Source excerpt:

===

Travel Note

18th October 2015

In the run up to our Japan trip I'd avoided telling Megan exactly where we were going, but I did provide a number of hints. One of those was "Rocky Mountain", which she assumed to be a reference to Rocky Mountain Construction, the American company that has produced several outstanding coasters in recent years. I'd expected her to look at potential trip locations with RMC coasters, but she was absolutely convinced that my plans involved a trip to Asia, and thus she decided instead to research whether there RMC had been involved in any buildings on that continent. Given her tenacity it's mildly surprising that she never spotted that there was a park in Japan whose name literally translates to "Rocky Mountain Park Land".

 

Iwayama Park Land

18th October 2015

Iwayama Park Land is located just over five hundred kilometres north of Tokyo. The easiest way to get there is via the Tohoku Shinkansen to Morioka Station, from where there is a bus that goes directly to the park. Readers should be aware however that the service has a very sparse timetable on weekends, and we ended up switching to a taxi in order to keep to our planned schedule. The one-way fare for the twenty minute journey cost ¥2100 (~€17), and the driver we hired agreed to bring us back to the train station when we were done. (We realised subsequently that the return journey might have been a challenge without a taxi; it's probably just as well that we made this arrangement.)

===

Given material:
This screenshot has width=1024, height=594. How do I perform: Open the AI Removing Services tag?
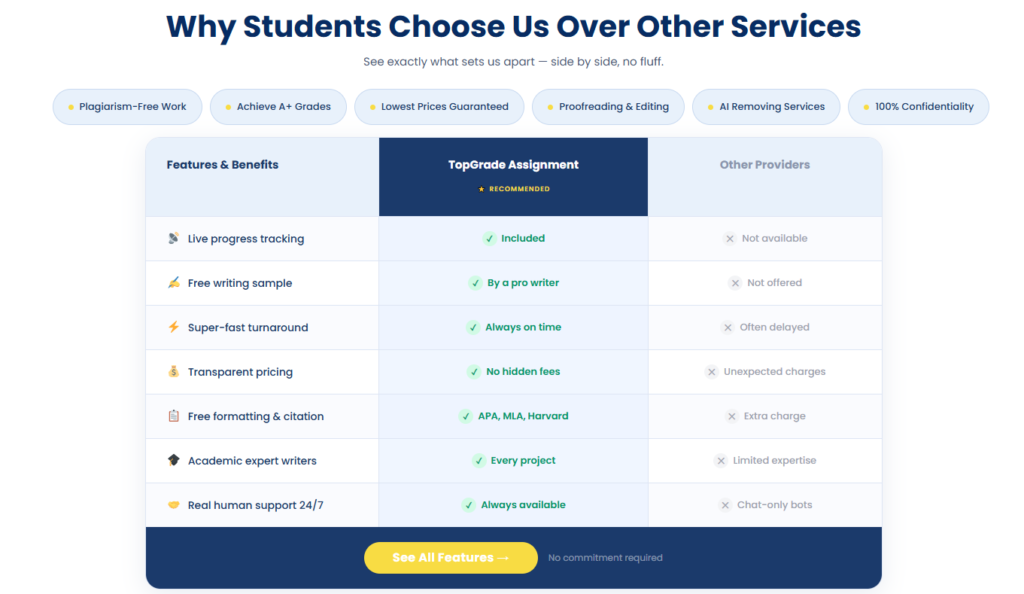tap(766, 107)
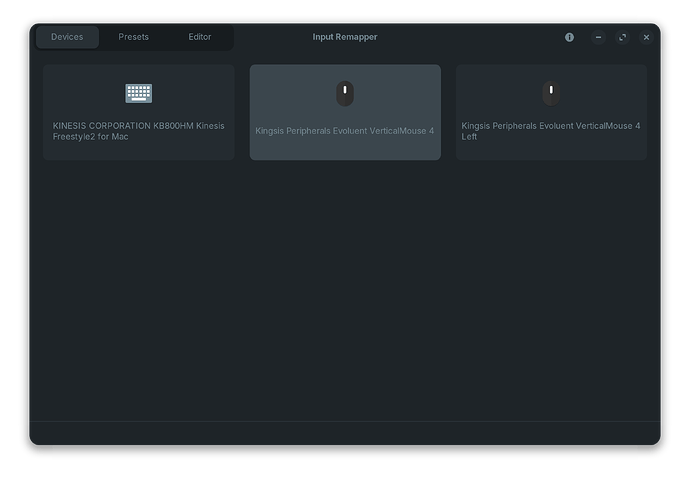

===

According to the travel note, what did the one-way taxi fare to Iwayama Park Land cost?

Answer to the task: ¥2100 (about €17).